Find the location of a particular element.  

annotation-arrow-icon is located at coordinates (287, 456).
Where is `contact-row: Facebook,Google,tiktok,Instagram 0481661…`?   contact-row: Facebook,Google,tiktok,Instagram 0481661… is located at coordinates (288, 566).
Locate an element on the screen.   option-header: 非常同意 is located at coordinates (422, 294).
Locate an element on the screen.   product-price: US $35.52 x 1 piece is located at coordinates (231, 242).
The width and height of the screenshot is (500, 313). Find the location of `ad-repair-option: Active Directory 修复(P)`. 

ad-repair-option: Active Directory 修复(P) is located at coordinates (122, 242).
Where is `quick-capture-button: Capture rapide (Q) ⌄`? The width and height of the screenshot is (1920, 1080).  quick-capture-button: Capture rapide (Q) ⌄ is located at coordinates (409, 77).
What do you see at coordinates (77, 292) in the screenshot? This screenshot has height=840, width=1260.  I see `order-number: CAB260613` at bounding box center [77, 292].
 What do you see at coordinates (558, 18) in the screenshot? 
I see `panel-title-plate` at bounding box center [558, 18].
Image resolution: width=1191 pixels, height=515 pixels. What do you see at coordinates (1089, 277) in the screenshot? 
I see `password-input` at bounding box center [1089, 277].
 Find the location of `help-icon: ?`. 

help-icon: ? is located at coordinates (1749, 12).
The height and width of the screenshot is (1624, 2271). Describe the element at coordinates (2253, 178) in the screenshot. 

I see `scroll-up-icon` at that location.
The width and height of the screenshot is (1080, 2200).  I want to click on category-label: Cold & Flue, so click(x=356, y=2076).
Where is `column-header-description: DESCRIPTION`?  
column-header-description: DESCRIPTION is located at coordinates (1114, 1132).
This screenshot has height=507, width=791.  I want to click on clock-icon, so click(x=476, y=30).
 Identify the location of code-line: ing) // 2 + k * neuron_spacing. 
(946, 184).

########################################

Extract all of the records above, reproducing every line verbatim.

Solution =
Find the location of a particular element.  

annotation-arrow-icon is located at coordinates (287, 456).
Where is `contact-row: Facebook,Google,tiktok,Instagram 0481661…`?   contact-row: Facebook,Google,tiktok,Instagram 0481661… is located at coordinates (288, 566).
Locate an element on the screen.   option-header: 非常同意 is located at coordinates (422, 294).
Locate an element on the screen.   product-price: US $35.52 x 1 piece is located at coordinates (231, 242).
The width and height of the screenshot is (500, 313). Find the location of `ad-repair-option: Active Directory 修复(P)`. 

ad-repair-option: Active Directory 修复(P) is located at coordinates (122, 242).
Where is `quick-capture-button: Capture rapide (Q) ⌄`? The width and height of the screenshot is (1920, 1080).  quick-capture-button: Capture rapide (Q) ⌄ is located at coordinates (409, 77).
What do you see at coordinates (77, 292) in the screenshot? This screenshot has height=840, width=1260.  I see `order-number: CAB260613` at bounding box center [77, 292].
 What do you see at coordinates (558, 18) in the screenshot? 
I see `panel-title-plate` at bounding box center [558, 18].
Image resolution: width=1191 pixels, height=515 pixels. What do you see at coordinates (1089, 277) in the screenshot? 
I see `password-input` at bounding box center [1089, 277].
 Find the location of `help-icon: ?`. 

help-icon: ? is located at coordinates (1749, 12).
The height and width of the screenshot is (1624, 2271). Describe the element at coordinates (2253, 178) in the screenshot. 

I see `scroll-up-icon` at that location.
The width and height of the screenshot is (1080, 2200).  I want to click on category-label: Cold & Flue, so click(x=356, y=2076).
Where is `column-header-description: DESCRIPTION`?  
column-header-description: DESCRIPTION is located at coordinates (1114, 1132).
This screenshot has height=507, width=791.  I want to click on clock-icon, so click(x=476, y=30).
 Identify the location of code-line: ing) // 2 + k * neuron_spacing. 
(946, 184).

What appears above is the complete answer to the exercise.